_Extrait du texte_
────────────────────────────────────────
Déjà, le Québec connaît deux formes de régionalisation (Ministère des Affaires municipales, des Régions et de l’Occupation du territoire, 2010a). Il y a, premièrement, une régionalisation faite «à partir d’en bas» qui se vit au niveau des municipalités régionales de comté (MRC) et des communautés urbaines ou régionales; et il y a, deuxièmement, une régionalisation faite «à partir d’en haut» qui touche les 17 régions administratives auxquelles on a donné, avec la création des conseils régionaux d’économie sociale (CRÉS), une dimension quasi politique, mais sans aucun pouvoir. Ces deux sortes d’instances régionales sont, en réalité, complémentaires: l’une relève du niveau local et est composée de structures supramunicipales exerçant, au niveau de la région d’appartenance, des pouvoirs délégués par les autorités locales, tandis que l’autre relève du niveau national et est composée de structures infranationales exerçant des pouvoirs délégués par les autorités nationales.

Dans plusieurs cas, surtout dans celui des grandes villes, ces deux formes de régionalisation se rejoignent. Ainsi, la ville de Laval est à la fois une municipalité, une MRC et une région administrative (no13); elle est également membre de la Communauté métropolitaine de Montréal. Dans plusieurs cas, il y a des chevauchements et des incongruités: dans l’île de Montréal, qui forme la région 06, il n’y a pas de MRC mais une «agglomération», et la Communauté métropolitaine de Montréal englobe deux agglomérations, deux villes-MRC, quatre MRC en totalité, six MRC en partie et cinq régions administratives (en tout ou en partie).

Par conséquent, tout effort de décentralisation et de régionalisation impliquera, au moins à terme, une rationalisation des structures et une coordination des actions des différents paliers de gouvernement afin d’éviter le fouillis et maximiser les résultats. Comme point de départ pour la réflexion, on peut dès maintenant envisager un double mouvement: au niveau des régions d’appartenance, on peut prévoir le renforcement des MRC, celles-ci devenant progressivement le lieu principal du pouvoir local; et au niveau des grandes régions, la mise sur pied de nouvelles structures politiques ayant des pouvoirs et des ressources autonomes.

Le pouvoir local

La décentralisation des pouvoirs au niveau local a une longue histoire au Québec, et personne ne la remet en cause. Mais cette décentralisation n’a malheureusement pas réussi à suivre l’évolution de la réalité locale de sorte que, malgré les progrès accomplis, elle doit encore faire l’objet de réformes importantes.
────────────────────────────────────────
_Données fournies_
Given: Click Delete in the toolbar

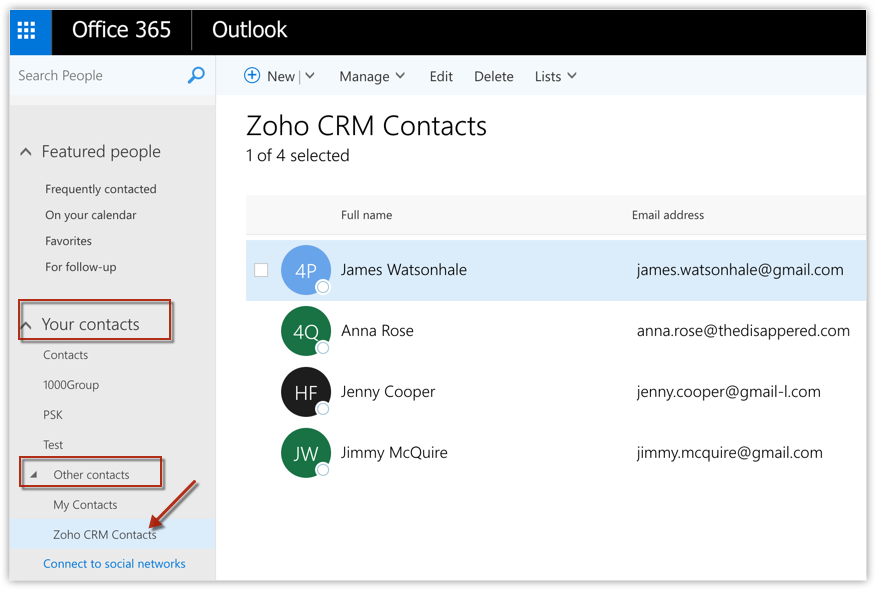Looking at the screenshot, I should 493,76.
────────────────────────────────────────
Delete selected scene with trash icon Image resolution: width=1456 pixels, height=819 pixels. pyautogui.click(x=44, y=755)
────────────────────────────────────────
_Consignes_
(A) D'après l'extrait sur la régionalisation au Québec, quels trois statuts la ville de Laval cumule-t-elle ?
(B) Poursuivez l'extrait sur la régionalisation au Québec à partir de sa dernière phrase, dans le même registre.

_Réponses_
(A) Laval est à la fois une municipalité, une MRC et une région administrative (no 13).

(B)
Avec le progrès des moyens de communication terrestres et électroniques, avec l’urbanisation croissante du territoire et avec la concentration des institutions de santé, d’éducation et de culture, l’environnement immédiat du citoyen s’est élargi bien au-delà de la paroisse et du village qui formaient, il y a à peine une décennie, la grande majorité de nos municipalités québécoises. On a donc dû finalement se rendre à l’évidence: nos municipalités locales étaient devenues trop petites et trop nombreuses, et il fallait procéder à un regroupement, non seulement dans les milieux ruraux, mais également dans les milieux urbains. Cela a été fait, non sans peine, au début des années 2000. Dans la plupart des cas, l’opération fut couronnée de succès, mais beaucoup de problèmes restent à régler, notamment sur la Rive-Sud de Montréal et dans l’île de Montréal elle-même.

De plus, la réalité locale est devenue plus complexe et de nouvelles fonctions sont apparues, notamment dans les domaines de l’aménagement, du transport en commun, de l’habitation sociale, de l’assainissement des eaux, de l’environnement et de la sécurité publique. Très souvent, ces nouvelles fonctions ne pouvaient s’exercer efficacement que de concert avec les municipalités voisines. On a donc pensé, à la fin des années 70, à structurer cette concertation intermunicipale en lui donnant un cadre juridique, la municipalité régionale de comté (MRC).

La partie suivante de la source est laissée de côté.